文書の抜粋:
━━━━━━
(エステは)石のスープ
前から思っている。
エステって石のスープだな。
ん~ 石のスープじゃなくてスープの石だったかな。
どこかの昔話だか民話だか、私が子どもの頃読んだ記憶ではこんなお話。
>>>
ある村にぼろぼろになった旅人がやって来て、食事を乞うが断られる。
旅人は「それなら鍋と水を貸してください。私は美味しいスープの作れる石を持っているので」と言う。
村人達はビックリして、そんな不思議な石があるならと面白がって
鍋と水を持ってくる。
旅人は水に石を入れて煮始める。時々味見なんかしながら
「これだけでも美味しいんですけど、これに○○を加えるともっと美味しくなるんですよね~」と言葉巧みに
塩とか野菜とか肉とかいろいろ持ってこさせてグツグツ煮込んで美味しいスープが完成する、というお話。
子どもの頃これを読んだ私は
これって、村人は誰も「それもう石関係ないじゃん」と突っ込まなかったのかな?とか
そういう、素朴過ぎる村人をちょっと滑稽に思う(馬鹿にしてる)話なのかと思っていた。
ちなみにちょっと検索してみたら、
協力を得るための呼び水としてとか、それぞれ自分の持っている物を出し合って合わせることで何かを達成することが出来るとか、美味しいスープが出来て旅人も村人もみんな仲良くなりましたみたいなほのぼのエピソードとか
どちらかというとポジティブな使い方でびっくり。
「ちょっとちょっと、村人だまされてない?アホなんじゃない?」という風に受け取ってしまうなんて…子どもの頃の私ってひねくれてるな。
いや今でもひねくれてないとは言えないのでずっとひねくれてるなと。
と、話が遠回りを始めているけれど、私の実感ではとにかく、
エステとは石のスープである。
(断言してみた)
じつは、エステに通っている。お顔のリフトアップとかアンチエイジングとかじゃなくて、いわゆる痩身系である。もうかれこれ足かけ二年も…。
━━━━━━
記録データ:
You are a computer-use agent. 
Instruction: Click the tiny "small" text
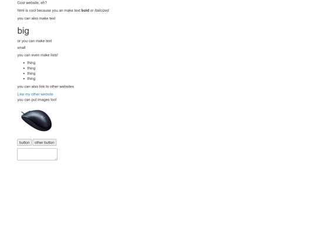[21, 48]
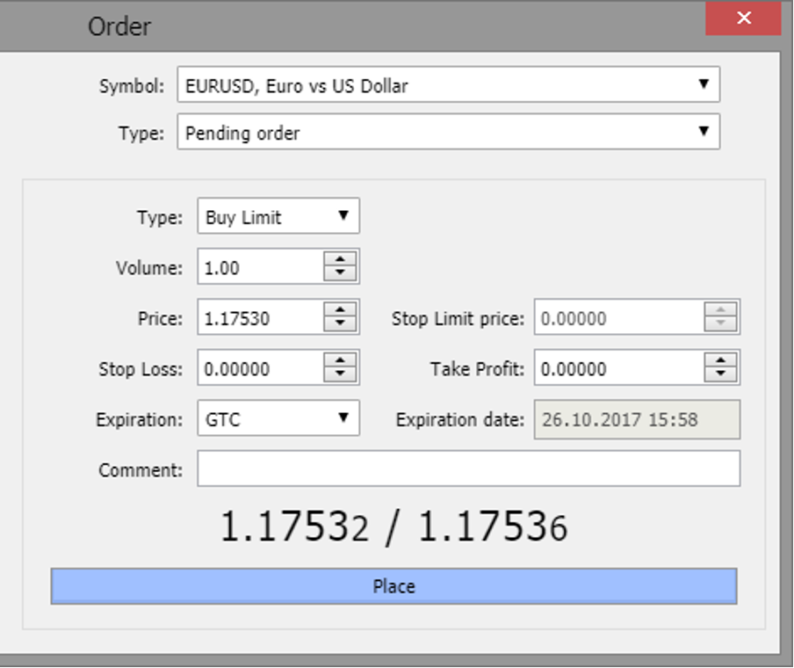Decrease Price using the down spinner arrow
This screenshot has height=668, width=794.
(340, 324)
━━━━━━
取り組む課題:
• 1. 抜粋によると、筆者が通っているのはどのような種類のエステで、通い始めてどれくらいになりますか。
• 2. 抜粋の内容を二文でまとめてください。
• 3. 抜粋の昔話で、村人が旅人のために持ってきたと名前が挙がっている物をすべて挙げてください。

課題の解答:
• 1. 痩身系のエステに、足かけ二年通っています。

• 2. 筆者は、旅人が水に石を入れて煮ながら村人に塩や野菜や肉などを持ってこさせ、美味しいスープを完成させる昔話を紹介し、エステとは石のスープであると断言している。子どもの頃はこの話を素朴な村人を滑稽に思う話だと受け取っていたが、検索してみるとむしろポジティブな使い方をされていると知って驚いたと述べ、自分が痩身系のエステに足かけ二年通っていることを明かしている。

• 3. 鍋、水、塩、野菜、肉